● Passage:
========
It would be awesome, because then all the anosmic people could finally understand my anguish over the ISO E Super! *grin* That said, I would far prefer to be telepathically transported to a cocktail party than to have to wear painful scents. lol.
I find your comment about J-C Ellena fragrances to be fascinating. I wonder if it’s something in the base that he uses and which you struggle with?
I’m not sure. I don’t notice it so much in his older fragrances, but the ones that he has done lately (L’Ambre des merveilles, Jour d’Hermès) there is something distinctly synthetic that my skin amplifies. Sad too because I was seriously considering full bottles of each. All the more reason to exhaust a decant first before committing, no?
A lot of my favorite fragrances have Iso E Super. I’ve never had a problem with it. I wish it had a different name perhaps.
As you might remember :), I like Iso E Super but it didn’t help Djhenné: I didn’t dislike it but thought it smelled too artificial and chemical. Sometimes I do not mind it but in this case it was just wrong composition. But I’m sympathetic to your pain and I wish companies disclosed that type of information.
Will you avoid testing a perfume altogether if you know it has Iso E Super?
If I knew a perfume had ISO E Super, yes, then I’d stay away 9 times out of 10. Perhaps not for the very hottest new releases, but I’d generally like to be spared the huge amount of wasted money on samples, only to have high expectations suddenly shatter with a tidal wave of the thing I hate the most. It’s become pure torment at this stage, and it’s actually impacting the blog and my motivation to review things. I truly cannot properly describe or convey the depth of just how MUCH it causes me misery, to the point where that initial sniff feels like a punch in the gut, triggering huge frustration, anger and even rage. I would like to send up smoke signals to perfumers to let them know just how painful it can be and that not everyone thinks ISO E Super is the cool, fun thing that they so carelessly and nonchalantly assume it must be.
========
● Source data:
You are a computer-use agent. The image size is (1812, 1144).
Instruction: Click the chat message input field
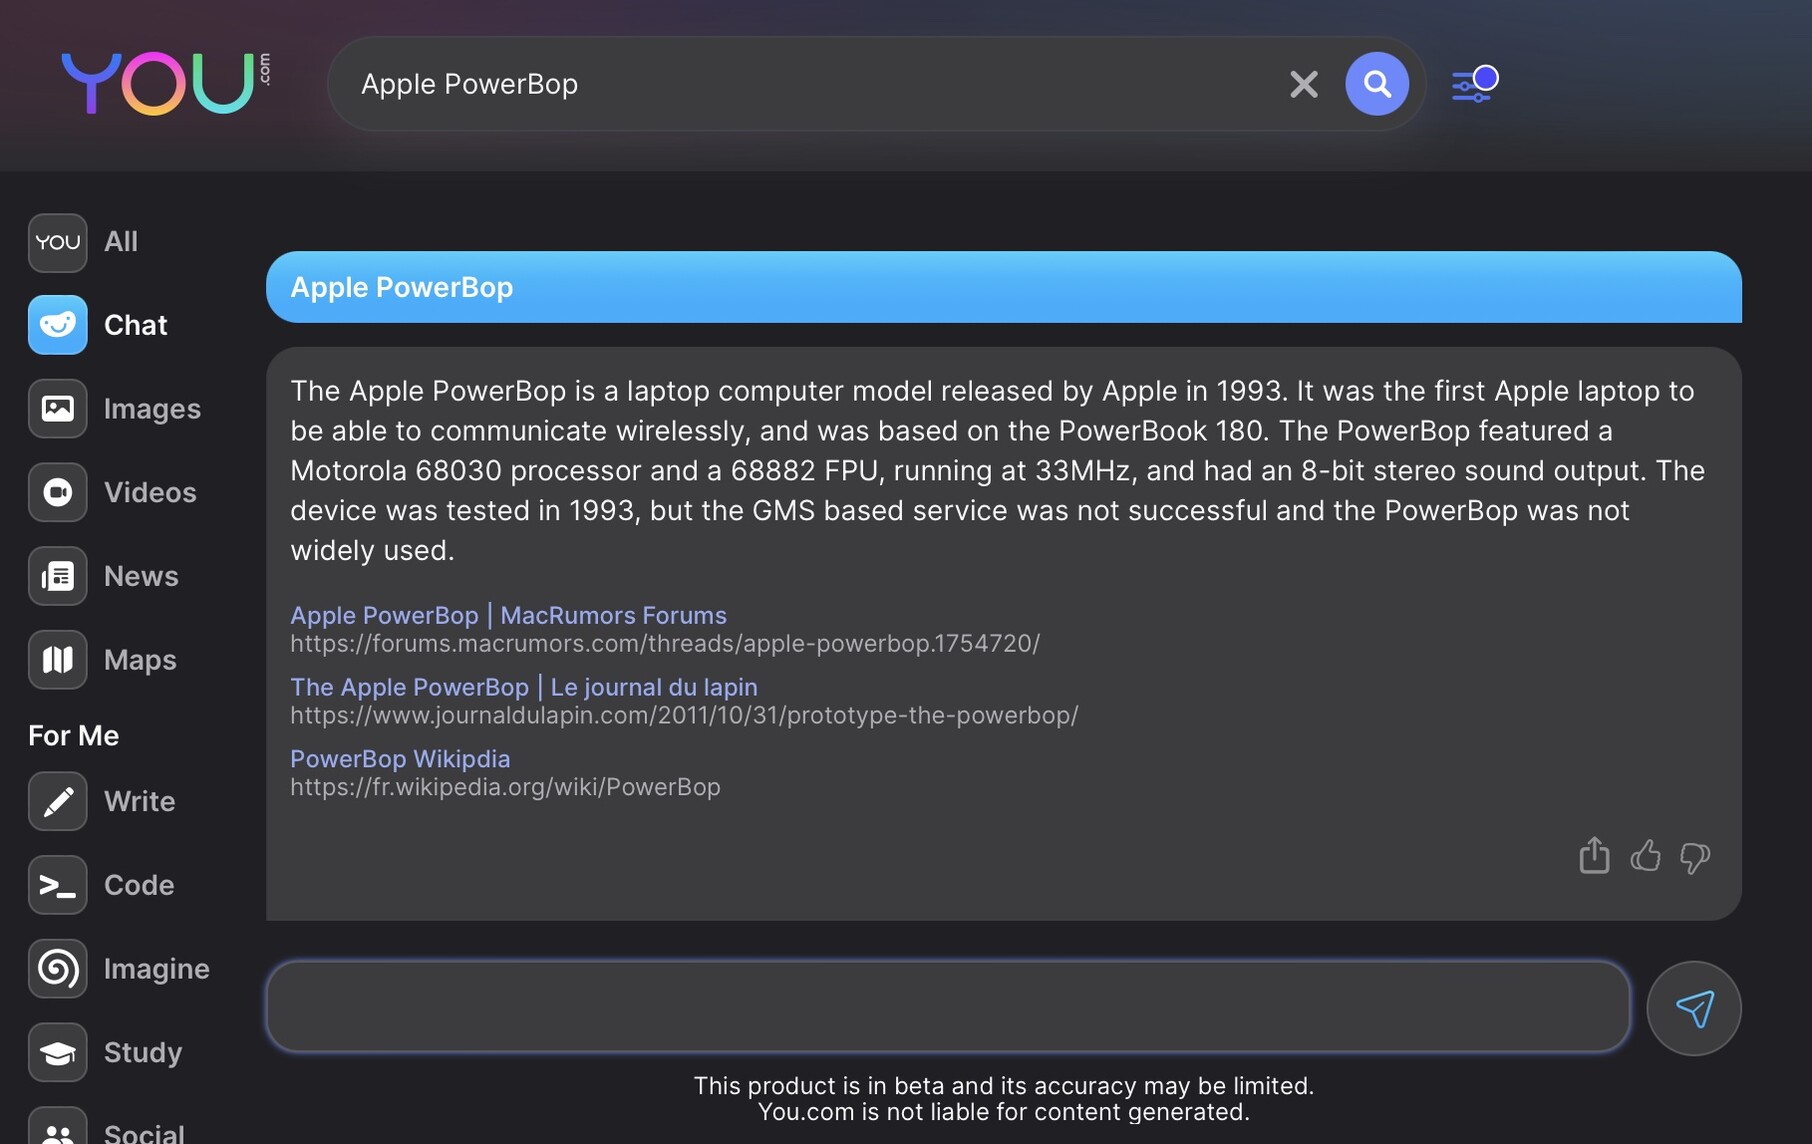click(947, 1007)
========
● The request:
Rewrite the perfume comments from "I’m not sure." to "before committing, no?", putting "sample" in place of "decant".

● Final answer:
I’m not sure. I don’t notice it so much in his older fragrances, but the ones that he has done lately (L’Ambre des merveilles, Jour d’Hermès) there is something distinctly synthetic that my skin amplifies. Sad too because I was seriously considering full bottles of each. All the more reason to exhaust a sample first before committing, no?